It protects you against SQL injection and it speeds up your queries.
Then you can write something like this:
$db = db($server, $user, $pass, $db);
$sql = "select * from user where username =:username and password=:password";
$stmt = $db->prepare($sql);
$stmt->bindParam("user", $yourPostUsername);
$stmt->bindParam("pass", $yourPostPassword);
$stmt->execute();
$result = $stmt->fetchAll(PDO::FETCH_OBJ);
if ($result) {
echo "<p>Login</p>";
} else {
echo "<p>Failed 2</p>";
}
Thanks for your helpful answers. I changed to mysqli. Now the code works.
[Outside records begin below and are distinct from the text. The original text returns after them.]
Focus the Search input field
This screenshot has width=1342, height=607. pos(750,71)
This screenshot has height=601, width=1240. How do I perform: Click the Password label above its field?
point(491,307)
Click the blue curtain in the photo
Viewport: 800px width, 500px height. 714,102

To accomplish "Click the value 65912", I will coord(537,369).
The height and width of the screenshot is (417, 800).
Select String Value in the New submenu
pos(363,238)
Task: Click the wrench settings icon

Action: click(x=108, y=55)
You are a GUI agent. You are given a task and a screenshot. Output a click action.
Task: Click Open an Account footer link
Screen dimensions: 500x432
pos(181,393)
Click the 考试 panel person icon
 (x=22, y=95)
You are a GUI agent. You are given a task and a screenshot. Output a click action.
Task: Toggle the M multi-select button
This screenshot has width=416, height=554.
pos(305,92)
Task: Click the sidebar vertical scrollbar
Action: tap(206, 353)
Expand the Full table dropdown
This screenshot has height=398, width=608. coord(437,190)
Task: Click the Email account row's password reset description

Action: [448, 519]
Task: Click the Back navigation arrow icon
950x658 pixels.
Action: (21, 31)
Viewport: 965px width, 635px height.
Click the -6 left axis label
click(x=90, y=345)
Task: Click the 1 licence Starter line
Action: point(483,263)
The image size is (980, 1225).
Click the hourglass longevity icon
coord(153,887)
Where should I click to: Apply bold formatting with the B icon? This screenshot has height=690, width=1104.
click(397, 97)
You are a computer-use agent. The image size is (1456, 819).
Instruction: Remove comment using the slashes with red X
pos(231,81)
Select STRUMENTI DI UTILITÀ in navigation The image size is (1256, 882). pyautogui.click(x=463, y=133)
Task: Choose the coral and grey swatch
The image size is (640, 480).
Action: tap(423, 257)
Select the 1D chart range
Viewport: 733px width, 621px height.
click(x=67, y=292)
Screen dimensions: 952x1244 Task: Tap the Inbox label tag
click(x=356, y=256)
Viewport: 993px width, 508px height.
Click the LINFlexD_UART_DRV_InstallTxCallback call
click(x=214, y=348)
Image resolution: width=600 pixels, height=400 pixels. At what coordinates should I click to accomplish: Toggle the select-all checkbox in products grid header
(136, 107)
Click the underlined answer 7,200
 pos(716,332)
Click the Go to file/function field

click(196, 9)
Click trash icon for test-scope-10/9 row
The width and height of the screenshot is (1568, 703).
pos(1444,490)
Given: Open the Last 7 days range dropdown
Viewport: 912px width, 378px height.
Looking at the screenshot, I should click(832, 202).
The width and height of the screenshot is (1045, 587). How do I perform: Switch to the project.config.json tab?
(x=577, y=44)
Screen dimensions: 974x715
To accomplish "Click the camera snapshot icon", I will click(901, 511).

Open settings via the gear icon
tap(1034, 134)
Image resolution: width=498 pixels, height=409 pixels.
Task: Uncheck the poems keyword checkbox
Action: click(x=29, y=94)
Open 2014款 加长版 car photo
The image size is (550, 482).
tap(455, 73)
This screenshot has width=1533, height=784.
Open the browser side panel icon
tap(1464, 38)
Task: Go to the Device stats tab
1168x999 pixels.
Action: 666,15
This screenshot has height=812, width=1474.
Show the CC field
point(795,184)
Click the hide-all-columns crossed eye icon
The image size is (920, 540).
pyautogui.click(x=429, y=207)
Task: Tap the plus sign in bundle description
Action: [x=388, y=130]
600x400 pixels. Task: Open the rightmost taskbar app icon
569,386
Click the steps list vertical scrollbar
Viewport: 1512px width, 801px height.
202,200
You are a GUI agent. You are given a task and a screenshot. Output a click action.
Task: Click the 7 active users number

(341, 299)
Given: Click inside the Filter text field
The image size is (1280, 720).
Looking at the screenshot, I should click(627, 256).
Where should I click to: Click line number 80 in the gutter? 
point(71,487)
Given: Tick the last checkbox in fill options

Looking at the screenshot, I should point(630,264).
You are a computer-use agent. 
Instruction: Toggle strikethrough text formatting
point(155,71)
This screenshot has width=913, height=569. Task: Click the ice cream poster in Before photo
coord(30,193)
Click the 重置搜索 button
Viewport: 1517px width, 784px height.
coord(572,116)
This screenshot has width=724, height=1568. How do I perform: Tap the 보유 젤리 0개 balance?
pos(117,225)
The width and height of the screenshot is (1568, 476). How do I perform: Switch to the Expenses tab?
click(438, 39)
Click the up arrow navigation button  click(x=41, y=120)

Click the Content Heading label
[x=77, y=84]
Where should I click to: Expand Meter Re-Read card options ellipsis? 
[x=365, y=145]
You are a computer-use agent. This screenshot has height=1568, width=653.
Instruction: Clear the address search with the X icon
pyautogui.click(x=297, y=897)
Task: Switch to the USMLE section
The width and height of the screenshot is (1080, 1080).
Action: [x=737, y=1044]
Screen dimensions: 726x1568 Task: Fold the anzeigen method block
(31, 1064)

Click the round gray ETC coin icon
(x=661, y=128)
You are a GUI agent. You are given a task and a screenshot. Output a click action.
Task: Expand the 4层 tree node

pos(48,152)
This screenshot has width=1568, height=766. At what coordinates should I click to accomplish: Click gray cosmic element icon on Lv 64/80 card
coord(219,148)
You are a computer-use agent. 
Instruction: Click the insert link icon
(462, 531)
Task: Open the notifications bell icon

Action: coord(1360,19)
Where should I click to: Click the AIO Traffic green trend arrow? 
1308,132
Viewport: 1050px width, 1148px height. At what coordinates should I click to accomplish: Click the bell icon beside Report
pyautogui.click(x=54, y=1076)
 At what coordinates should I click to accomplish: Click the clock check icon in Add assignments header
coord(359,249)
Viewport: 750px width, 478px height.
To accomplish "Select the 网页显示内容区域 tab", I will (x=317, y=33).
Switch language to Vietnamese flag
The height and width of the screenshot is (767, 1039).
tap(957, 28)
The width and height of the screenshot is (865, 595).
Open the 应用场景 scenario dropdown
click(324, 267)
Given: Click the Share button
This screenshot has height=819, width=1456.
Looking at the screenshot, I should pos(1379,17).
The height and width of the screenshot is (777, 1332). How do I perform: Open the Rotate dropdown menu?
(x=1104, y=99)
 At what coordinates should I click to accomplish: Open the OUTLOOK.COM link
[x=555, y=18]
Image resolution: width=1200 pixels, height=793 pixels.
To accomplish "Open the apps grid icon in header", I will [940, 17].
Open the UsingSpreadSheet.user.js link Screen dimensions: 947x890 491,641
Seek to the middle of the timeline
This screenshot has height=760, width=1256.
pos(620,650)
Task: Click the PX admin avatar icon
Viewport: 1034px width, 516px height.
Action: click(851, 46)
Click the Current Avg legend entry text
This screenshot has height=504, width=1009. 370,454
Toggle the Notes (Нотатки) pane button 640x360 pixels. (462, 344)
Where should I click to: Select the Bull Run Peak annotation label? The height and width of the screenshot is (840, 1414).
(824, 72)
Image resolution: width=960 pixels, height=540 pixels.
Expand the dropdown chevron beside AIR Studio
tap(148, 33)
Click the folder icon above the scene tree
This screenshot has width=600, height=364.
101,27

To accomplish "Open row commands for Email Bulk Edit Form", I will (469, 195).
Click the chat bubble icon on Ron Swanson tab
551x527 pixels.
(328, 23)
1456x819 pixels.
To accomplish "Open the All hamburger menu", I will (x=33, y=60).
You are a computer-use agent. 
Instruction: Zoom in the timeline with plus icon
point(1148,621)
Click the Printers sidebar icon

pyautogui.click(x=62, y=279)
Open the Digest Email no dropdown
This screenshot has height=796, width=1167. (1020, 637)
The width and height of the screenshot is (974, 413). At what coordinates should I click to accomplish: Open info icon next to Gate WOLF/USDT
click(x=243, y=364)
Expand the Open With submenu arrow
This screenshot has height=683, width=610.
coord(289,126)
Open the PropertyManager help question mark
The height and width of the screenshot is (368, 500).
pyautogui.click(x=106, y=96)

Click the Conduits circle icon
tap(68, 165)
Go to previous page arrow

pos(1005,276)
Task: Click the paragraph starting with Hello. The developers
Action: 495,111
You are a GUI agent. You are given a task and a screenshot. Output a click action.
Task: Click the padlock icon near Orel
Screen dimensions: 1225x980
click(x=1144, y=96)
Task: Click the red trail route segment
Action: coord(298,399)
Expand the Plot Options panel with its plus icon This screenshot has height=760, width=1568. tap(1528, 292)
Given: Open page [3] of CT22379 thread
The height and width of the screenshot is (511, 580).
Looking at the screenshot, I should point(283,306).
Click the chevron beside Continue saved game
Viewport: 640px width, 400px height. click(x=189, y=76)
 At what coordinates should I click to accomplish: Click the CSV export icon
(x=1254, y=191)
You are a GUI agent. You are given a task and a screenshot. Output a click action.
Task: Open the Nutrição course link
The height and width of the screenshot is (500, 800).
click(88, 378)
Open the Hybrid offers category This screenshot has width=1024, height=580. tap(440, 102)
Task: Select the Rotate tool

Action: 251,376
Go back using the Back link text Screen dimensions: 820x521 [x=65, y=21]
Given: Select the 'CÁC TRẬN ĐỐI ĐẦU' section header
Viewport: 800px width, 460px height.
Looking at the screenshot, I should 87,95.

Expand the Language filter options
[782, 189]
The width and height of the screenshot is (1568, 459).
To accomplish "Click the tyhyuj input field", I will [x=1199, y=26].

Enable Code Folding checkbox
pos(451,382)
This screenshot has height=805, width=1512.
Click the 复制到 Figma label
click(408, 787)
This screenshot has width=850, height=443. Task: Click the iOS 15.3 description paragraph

Here it is:
<?php
if (isset($_POST["login-submit"])) {
if(!empty($_POST["username"]) && !empty($_POST["password"])) {
$username = $_POST["username"];
$password = $_POST["password"];
$username = stripcslashes($username);
$password = stripcslashes($password);
$username = mysqli_real_escape_string($db, $username);
$password = mysqli_real_escape_string($db, $password);
$login = "select * from user where username = '$username' and password = '$password'";
$result = mysqli_query($db, $login);
$count = mysqli_num_rows($result);
if ($count == 1) {
//header("Location: index.php");
echo "<p>Login</p>";
} else {
echo "<p>Failed 2</p>";
}
} else {
echo "<p>Failed 1</p>";
}
}
?>

PHP / MySQLi: Login form isn't working [closed]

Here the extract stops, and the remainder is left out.